[start Data shown]

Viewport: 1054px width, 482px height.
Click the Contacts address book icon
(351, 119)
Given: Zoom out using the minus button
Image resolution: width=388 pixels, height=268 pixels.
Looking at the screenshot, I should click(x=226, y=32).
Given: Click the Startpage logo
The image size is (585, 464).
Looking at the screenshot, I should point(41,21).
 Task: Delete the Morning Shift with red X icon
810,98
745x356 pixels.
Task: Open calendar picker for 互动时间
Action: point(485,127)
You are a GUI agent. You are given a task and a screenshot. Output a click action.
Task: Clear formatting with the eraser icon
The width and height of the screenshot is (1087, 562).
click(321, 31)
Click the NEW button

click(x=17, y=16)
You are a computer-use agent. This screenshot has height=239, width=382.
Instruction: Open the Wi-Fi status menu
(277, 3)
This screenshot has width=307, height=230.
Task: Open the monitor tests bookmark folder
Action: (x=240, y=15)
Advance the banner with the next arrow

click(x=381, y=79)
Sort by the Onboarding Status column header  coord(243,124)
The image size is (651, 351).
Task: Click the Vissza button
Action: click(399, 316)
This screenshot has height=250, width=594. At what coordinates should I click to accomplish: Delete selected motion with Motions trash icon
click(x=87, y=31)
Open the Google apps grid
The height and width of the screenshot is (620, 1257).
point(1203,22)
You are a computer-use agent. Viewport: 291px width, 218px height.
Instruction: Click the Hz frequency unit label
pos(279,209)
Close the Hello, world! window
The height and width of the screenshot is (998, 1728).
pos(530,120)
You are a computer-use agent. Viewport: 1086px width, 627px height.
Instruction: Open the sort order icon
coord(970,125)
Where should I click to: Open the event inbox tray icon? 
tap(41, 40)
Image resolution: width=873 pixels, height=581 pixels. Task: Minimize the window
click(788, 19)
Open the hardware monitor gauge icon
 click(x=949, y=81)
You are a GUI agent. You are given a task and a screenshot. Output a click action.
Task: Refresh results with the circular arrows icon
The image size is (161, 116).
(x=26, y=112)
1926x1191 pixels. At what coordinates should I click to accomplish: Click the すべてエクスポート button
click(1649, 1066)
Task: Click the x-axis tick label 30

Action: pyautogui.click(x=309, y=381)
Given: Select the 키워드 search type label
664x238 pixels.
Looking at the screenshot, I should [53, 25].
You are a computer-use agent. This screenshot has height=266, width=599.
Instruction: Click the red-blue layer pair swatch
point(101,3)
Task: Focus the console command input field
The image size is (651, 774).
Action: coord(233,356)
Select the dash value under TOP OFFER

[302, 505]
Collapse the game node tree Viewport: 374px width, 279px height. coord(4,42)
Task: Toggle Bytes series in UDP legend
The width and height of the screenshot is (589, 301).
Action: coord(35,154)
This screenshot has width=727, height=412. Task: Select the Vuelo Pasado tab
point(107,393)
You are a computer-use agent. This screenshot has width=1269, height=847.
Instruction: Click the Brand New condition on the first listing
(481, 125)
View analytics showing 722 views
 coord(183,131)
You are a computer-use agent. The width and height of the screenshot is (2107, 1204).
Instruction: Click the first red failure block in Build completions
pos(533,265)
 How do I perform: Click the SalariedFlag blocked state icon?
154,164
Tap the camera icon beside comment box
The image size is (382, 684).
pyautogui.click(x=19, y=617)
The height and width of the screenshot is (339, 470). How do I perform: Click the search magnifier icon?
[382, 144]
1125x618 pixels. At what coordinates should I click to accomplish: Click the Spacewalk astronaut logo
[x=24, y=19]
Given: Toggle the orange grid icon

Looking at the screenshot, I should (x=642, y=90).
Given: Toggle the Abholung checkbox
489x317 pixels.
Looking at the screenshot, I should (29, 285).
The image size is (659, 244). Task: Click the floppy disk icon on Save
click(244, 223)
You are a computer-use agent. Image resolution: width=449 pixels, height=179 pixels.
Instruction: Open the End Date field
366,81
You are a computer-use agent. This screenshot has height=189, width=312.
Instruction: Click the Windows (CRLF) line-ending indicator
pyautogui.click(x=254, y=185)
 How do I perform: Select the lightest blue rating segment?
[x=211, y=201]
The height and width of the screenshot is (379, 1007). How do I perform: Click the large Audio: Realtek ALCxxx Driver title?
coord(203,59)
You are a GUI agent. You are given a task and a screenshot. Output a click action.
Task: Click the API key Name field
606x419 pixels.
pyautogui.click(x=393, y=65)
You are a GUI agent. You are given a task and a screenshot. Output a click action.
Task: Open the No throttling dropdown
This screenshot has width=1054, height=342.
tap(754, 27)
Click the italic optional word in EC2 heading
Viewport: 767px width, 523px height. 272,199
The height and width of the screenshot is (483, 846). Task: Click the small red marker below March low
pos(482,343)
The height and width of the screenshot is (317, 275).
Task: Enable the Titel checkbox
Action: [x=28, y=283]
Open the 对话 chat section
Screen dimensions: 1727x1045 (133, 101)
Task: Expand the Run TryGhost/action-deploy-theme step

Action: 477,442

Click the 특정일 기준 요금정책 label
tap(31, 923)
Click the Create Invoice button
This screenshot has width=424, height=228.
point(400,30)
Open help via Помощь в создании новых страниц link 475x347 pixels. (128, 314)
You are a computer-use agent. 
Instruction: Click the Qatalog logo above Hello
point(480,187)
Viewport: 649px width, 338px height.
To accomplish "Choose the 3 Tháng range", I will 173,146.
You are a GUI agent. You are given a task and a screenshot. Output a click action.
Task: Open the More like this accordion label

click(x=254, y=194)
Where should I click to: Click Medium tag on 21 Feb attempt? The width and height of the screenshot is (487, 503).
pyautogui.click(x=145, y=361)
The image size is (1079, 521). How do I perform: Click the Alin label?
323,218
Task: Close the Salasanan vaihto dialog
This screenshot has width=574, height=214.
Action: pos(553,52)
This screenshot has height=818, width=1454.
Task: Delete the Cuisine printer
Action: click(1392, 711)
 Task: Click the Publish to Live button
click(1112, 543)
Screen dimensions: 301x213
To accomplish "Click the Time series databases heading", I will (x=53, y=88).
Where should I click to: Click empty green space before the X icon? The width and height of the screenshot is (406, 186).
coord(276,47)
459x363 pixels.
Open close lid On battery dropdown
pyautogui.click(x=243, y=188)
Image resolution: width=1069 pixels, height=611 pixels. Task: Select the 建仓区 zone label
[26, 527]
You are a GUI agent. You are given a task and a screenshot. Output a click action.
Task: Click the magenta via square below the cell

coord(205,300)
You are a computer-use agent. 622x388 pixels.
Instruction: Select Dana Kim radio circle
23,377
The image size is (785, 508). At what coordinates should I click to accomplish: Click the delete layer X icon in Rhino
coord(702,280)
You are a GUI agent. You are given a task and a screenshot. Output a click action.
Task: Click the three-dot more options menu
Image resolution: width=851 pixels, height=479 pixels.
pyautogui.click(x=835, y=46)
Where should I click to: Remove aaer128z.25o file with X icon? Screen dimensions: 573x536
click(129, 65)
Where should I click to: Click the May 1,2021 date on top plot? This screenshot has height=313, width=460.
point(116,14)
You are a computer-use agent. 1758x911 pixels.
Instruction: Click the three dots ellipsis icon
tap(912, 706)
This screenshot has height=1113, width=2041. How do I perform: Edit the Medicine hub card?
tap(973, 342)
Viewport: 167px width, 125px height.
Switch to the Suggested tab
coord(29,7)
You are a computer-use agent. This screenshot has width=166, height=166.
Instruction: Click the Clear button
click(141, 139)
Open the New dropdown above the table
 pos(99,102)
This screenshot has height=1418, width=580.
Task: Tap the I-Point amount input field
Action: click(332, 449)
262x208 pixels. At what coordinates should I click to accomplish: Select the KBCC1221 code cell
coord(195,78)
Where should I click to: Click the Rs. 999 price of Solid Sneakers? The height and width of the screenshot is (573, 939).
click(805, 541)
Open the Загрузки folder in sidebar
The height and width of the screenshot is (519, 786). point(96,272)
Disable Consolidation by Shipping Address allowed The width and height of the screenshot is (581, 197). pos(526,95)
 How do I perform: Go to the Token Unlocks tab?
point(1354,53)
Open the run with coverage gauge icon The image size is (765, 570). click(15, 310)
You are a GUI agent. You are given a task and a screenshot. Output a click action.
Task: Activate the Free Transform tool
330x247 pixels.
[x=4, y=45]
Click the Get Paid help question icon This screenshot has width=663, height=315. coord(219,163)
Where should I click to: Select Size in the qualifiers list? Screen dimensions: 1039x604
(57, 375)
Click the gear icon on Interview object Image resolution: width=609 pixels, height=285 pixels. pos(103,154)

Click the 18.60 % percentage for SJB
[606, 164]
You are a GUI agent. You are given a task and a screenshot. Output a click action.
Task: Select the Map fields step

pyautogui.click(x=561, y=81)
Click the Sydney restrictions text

[end Data shown]

Exercise details
Please reproduce the records word for word, from the very start through the line containing "Looking at the screenshot, I should point(41,21).", including that line.

Exercise solution
Viewport: 1054px width, 482px height.
Click the Contacts address book icon
(351, 119)
Given: Zoom out using the minus button
Image resolution: width=388 pixels, height=268 pixels.
Looking at the screenshot, I should click(x=226, y=32).
Given: Click the Startpage logo
The image size is (585, 464).
Looking at the screenshot, I should point(41,21).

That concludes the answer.